Fallece Christopher Plummer, protagonista de «Sonrisas y lágrimas» y uno de los Sherlock Holmes más dignos

Creció como actor en Broadway, ganó dos premios Tony y trabajó en más de 130 filmes

Christopher Plummer recoge en el 2012 el Óscar al mejor actor de reparto por su papel en el filme «Beginners»
Christopher Plummer recoge en el 2012 el Óscar al mejor actor de reparto por su papel en el filme «Beginners»

Redacción / La Voz

El actor Christopher Plummer (Quebec, 1929) es uno de los rostros más sólidos del viejo Hollywood, de los pocos que quedaban en activo, porque trabajó hasta el último aliento (cuatro filmes en el 2019). Aunque su papel tipo se movía en el terreno de los secundarios, fue protagonista en el musical Sonrisas y lágrimas (1965) junto a Julie Andrews y dio vida a uno de los Sherlock Holmes cinematográficos más convincentes. El actor canadiense falleció este viernes a los 91 años en su casa de Connecticut.

Aunque se formó, creció y triunfó en el oficio en las tablas de Broadway -donde ganó dos premios Tony-, fue en el séptimo arte donde se hizo imprescindible para el público con sus más de 130 filmes. La meca angelina, sin embargo, tardó en agasajar su talento: no fue hasta los 82 años cuando, en el 2012, logró un Óscar al mejor intérprete de reparto por Beginners -el actor más longevo en levantar la estatuilla.

«Chris era un hombre extraordinario que amaba y respetaba profundamente su profesión con excelentes modales a la antigua, un humor autocrítico y musicalidad en sus palabras. Era un tesoro nacional profundamente orgulloso de sus raíces canadienses», dijo Lou Pitt, su amigo y representante durante casi 50 años al medio especializado Deadline.

El gran público lo celebra aún por haber dado vida al rígido padre de la familia Von Trapp, cuyo corazón se enternecía con la aparición de la institutriz. Es verdad que poco antes había participado en una superproducción de Samuel Bronston, La caída del imperio romano (1964), cuyo rodaje se efectuó en España.
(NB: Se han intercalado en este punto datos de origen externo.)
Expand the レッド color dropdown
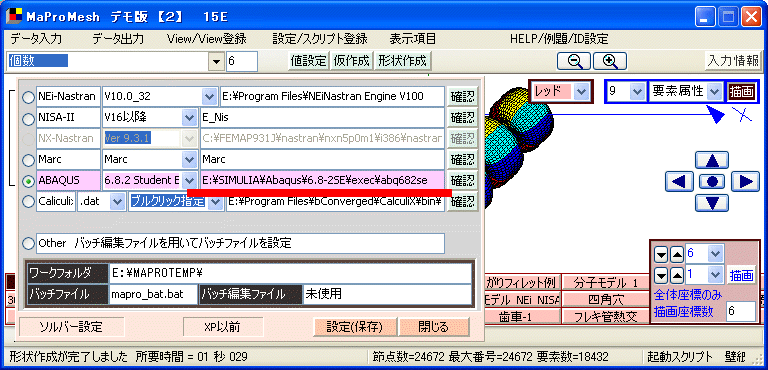Screen dimensions: 768x370 point(581,91)
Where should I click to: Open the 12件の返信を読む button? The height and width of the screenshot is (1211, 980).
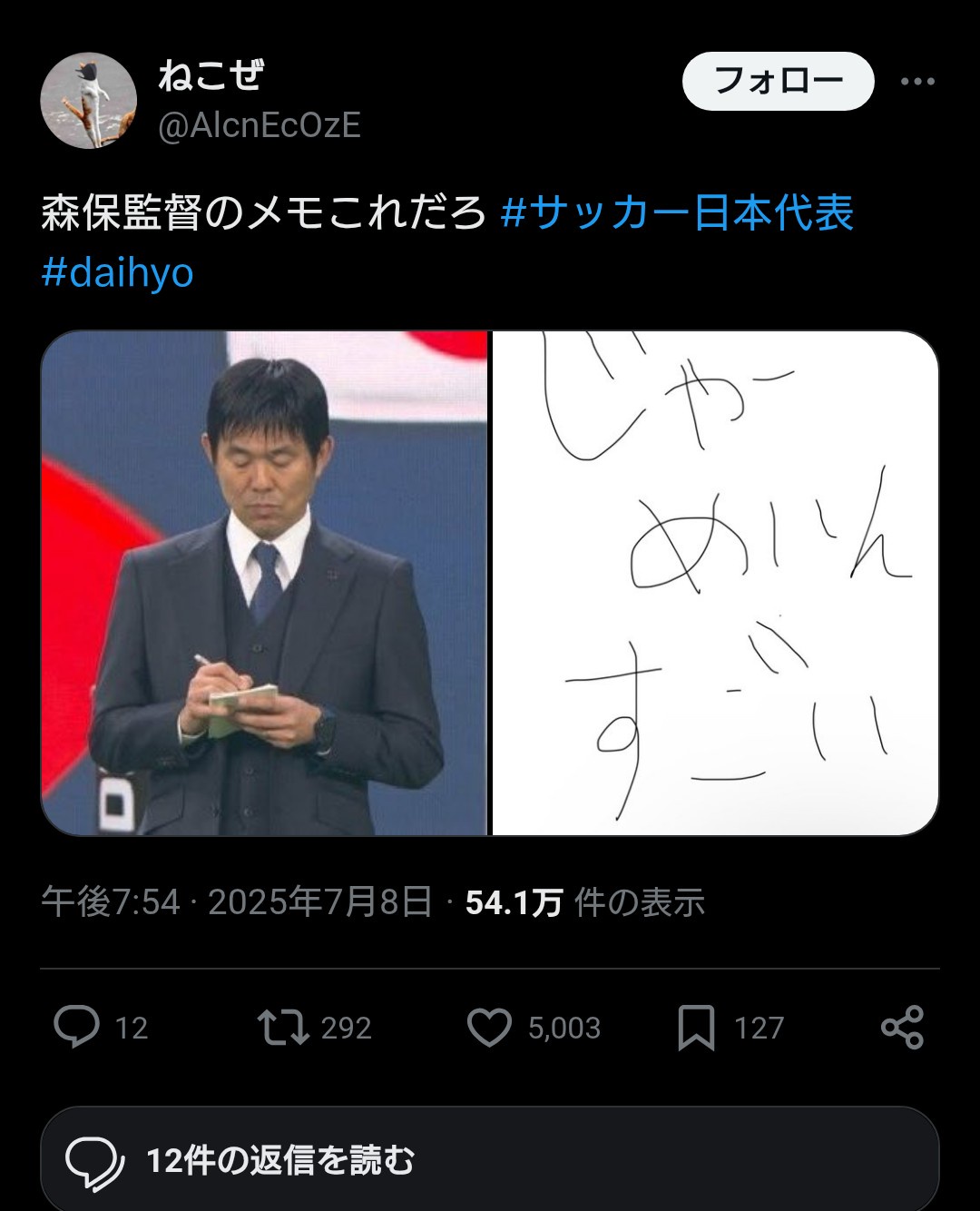490,1160
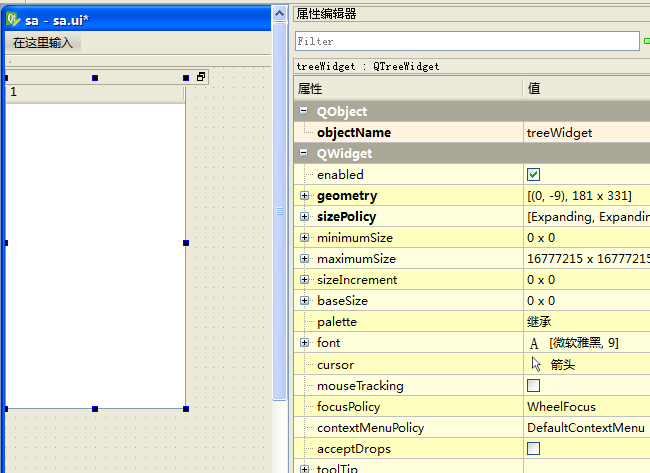650x473 pixels.
Task: Click the right-middle selection handle of the tree widget
Action: (x=185, y=243)
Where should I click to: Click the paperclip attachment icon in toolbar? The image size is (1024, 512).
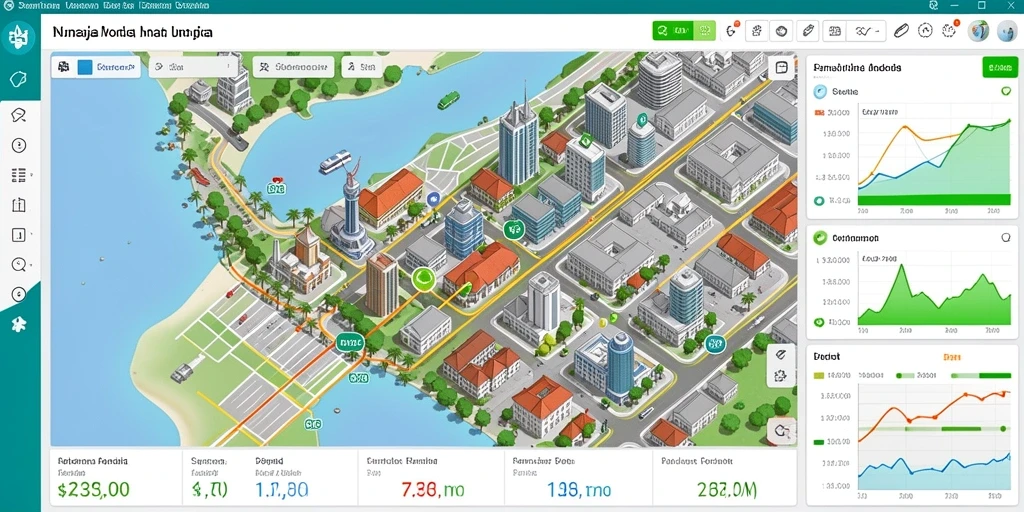(x=901, y=31)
En 1975 tuvo un destacado papel en la película de John Huston que adaptaba el relato de Rudyard Kipling El hombre que pudo reinar, donde compartió escena con Sean Connery y Michael Caine. Ese mismo año coincidió con Peter Sellers en la comedia de Blake Edwards El regreso de la pantera rosa.

Pero sus mayores reconocimientos llegaron en el tramo final de su larga carrera. En sus últimos diez años de profesión sumó tres nominaciones al Óscar, tres a los Globos de Oro y dos del Sindicato de Actores de Hollywood. Trabajó con autores muy relevantes como su paisano Atom Egoyan -Remember (2015) y Ararat (2002)-, Spike Lee -Plan oculto (2006) y Malcolm X (1992)-, Terry Gilliam -El imaginario del doctor Parnassus (2009) y Doce monos (1995)-, David Fincher -Los hombres que no amaban a las mujeres (2011)-, Terrence Malick -El nuevo mundo (2005)-, Ron Howard -Una mente maravillosa (2011)- y Michael Mann -El dilema (1999)-. También con Peter Yates, Paul Newman, Robert Mulligan, Nicholas Ray o Sidney Lumet.

Recientemente fue muy elogiado por sustituir de manera impecable a Kevin Spacey, marginado por acusaciones de abuso sexual, en Todo el dinero del mundo (2018), bajo la batuta de un Ridley Scott que le hizo repetir en tiempo récord todas las escenas filmadas por Spacey. Por este papel logró una nominación al Óscar. «Teníamos nueve días para rodar y tuve el guion en mis manos solo dos días antes. Así que no hubo mucho tiempo para la introspección o para largos debates», señaló entonces no sin cierta ironía.